By Dana Trumbull
On May 16, the Pinal County Board of Supervisors (BOS) met in special session. The agenda included a tourism video and discussions of pavement damage restoration fees and penalties, progress on the Pinal Regional Transportation Authority and FY 18/19 budget development. Supervisors also met in executive session for legal advice related to the ACC hearings regarding Johnson Utilities.
Pinal County Economic Development Manager Tim Kanavel introduced Louie Moses, president of Moses, Inc., an advertising agency contracted by the county to help promote Pinal for economic development.
According to Moses, the firm discovered, while promoting Arizona tourism, that of every ten visitors, two would come back to live in the state either part or full time, creating a double impact on the economy with tourism dollars and, later, as residents and taxpayers. “That’s where the work force and the constituents happened over the course of a decade.”
“When Tim and I talked originally,” said Moses, “we talked about how Pinal County is unknown as a place with natural beauty and wide open spaces.
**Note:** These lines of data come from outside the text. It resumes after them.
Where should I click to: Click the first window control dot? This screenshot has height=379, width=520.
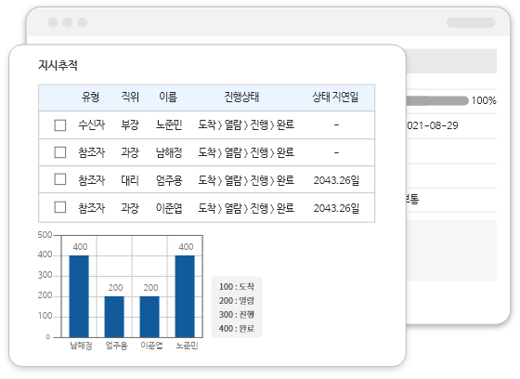[x=53, y=22]
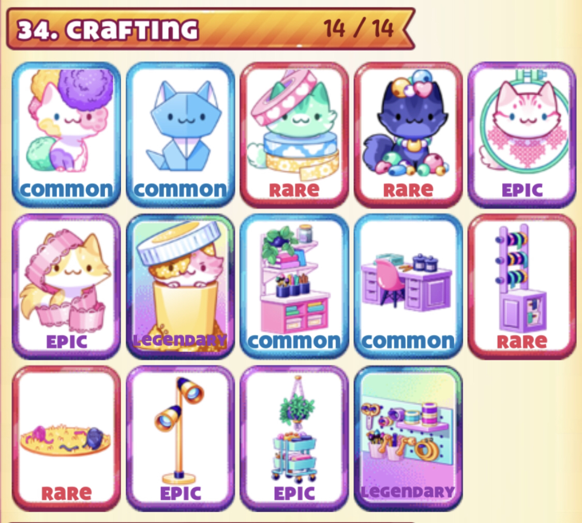Open the yellow yarn rug rare card

point(66,438)
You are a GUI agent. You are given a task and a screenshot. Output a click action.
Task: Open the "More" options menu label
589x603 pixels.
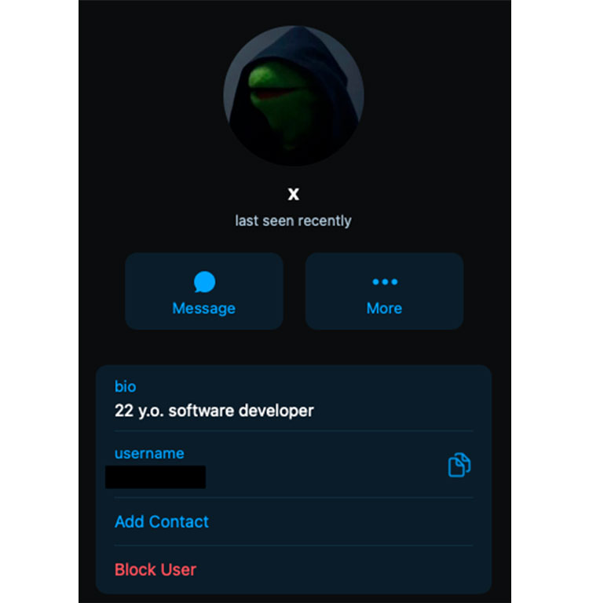click(384, 309)
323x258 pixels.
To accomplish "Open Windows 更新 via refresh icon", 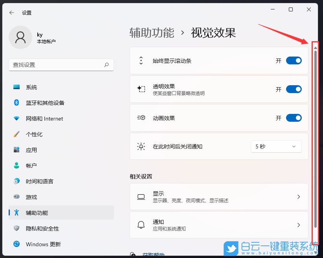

This (video shown during the meeting) is just the first two minute film we’re going to do.”
Kanavel explained, “A lot of this will be aimed at our Mexican audience. We’re really involved at the Arizona-Mexico Commission. We want to bring tourists up here, because that means sales tax dollars. It’s a revenue issue, but it has to do with [attracting] business, too.” Companies, Kanavel asserts, want to relocate to a place where their workforce will want to bring their families to live.
Celeste Garza, from Pinal County Public Works, discussed a draft amendment to the development services code regarding road right-of-way use. The amendment is intended to preserve the life of streets by minimizing pavement cuts to hot-mix asphalt roadways.
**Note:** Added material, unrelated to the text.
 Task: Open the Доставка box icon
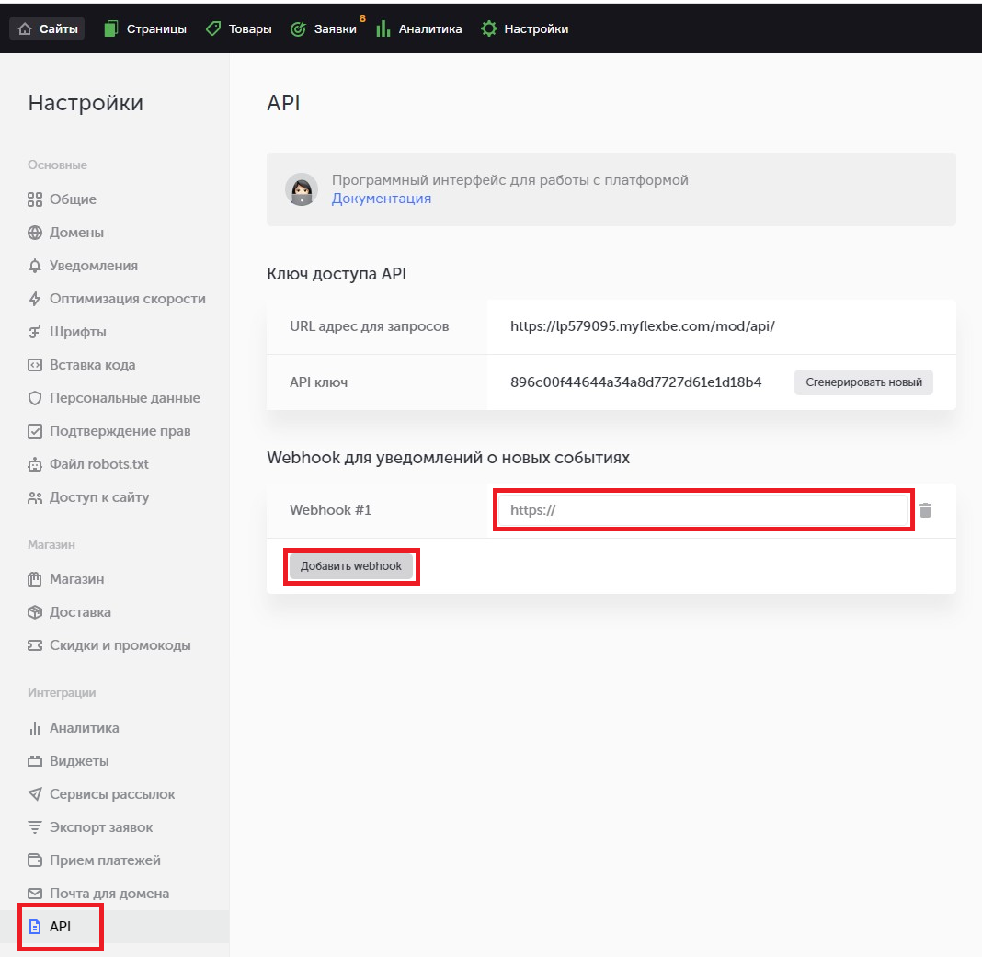[x=35, y=612]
The fee structure associated with the amendment was developed using other local governments as a benchmark, as well as an evaluation of the additional taxpayer burden that would otherwise be incurred to maintain roadways. The fee would be included in construction permit costs.
According to the proposed amendment, no street cut would be allowed within one year of completion of a new roadway, with the exception of emergency utility repairs. Within two years of construction, renovation or reconstruction, varying fees would be assessed, ranging from $530 – $5,310 per square yard, based on the size of the street cut. Additionally, a 2” mill and asphalt overlay would be required when rehabilitating the road after a cut is made.
Fees would decrease over the next 3-6 years, with applicants able to choose to perform a 2” mill and asphalt overlay in lieu of fees.
Violations could result in a formal stop work order issued by Pinal County Public Works, fines and, if necessary, further civil action.
PRTA General Manager Andy Smith updated the Board on the progress of the Regional Transportation Authority. “Currently we’re working on a multitude of administrative activities: organizational structure, technical advisory committee, citizen advisory committee, and so on.”
Tena Dugan, from the city of Maricopa, has been selected as the chair to the RTA board. Representing Apache Junction, Dave Waldron will chair the Board of Directors, while Mike Weaver serves on the Technical Advisory Committee and Lareme Fessler is on the Citizens Advisory Committee.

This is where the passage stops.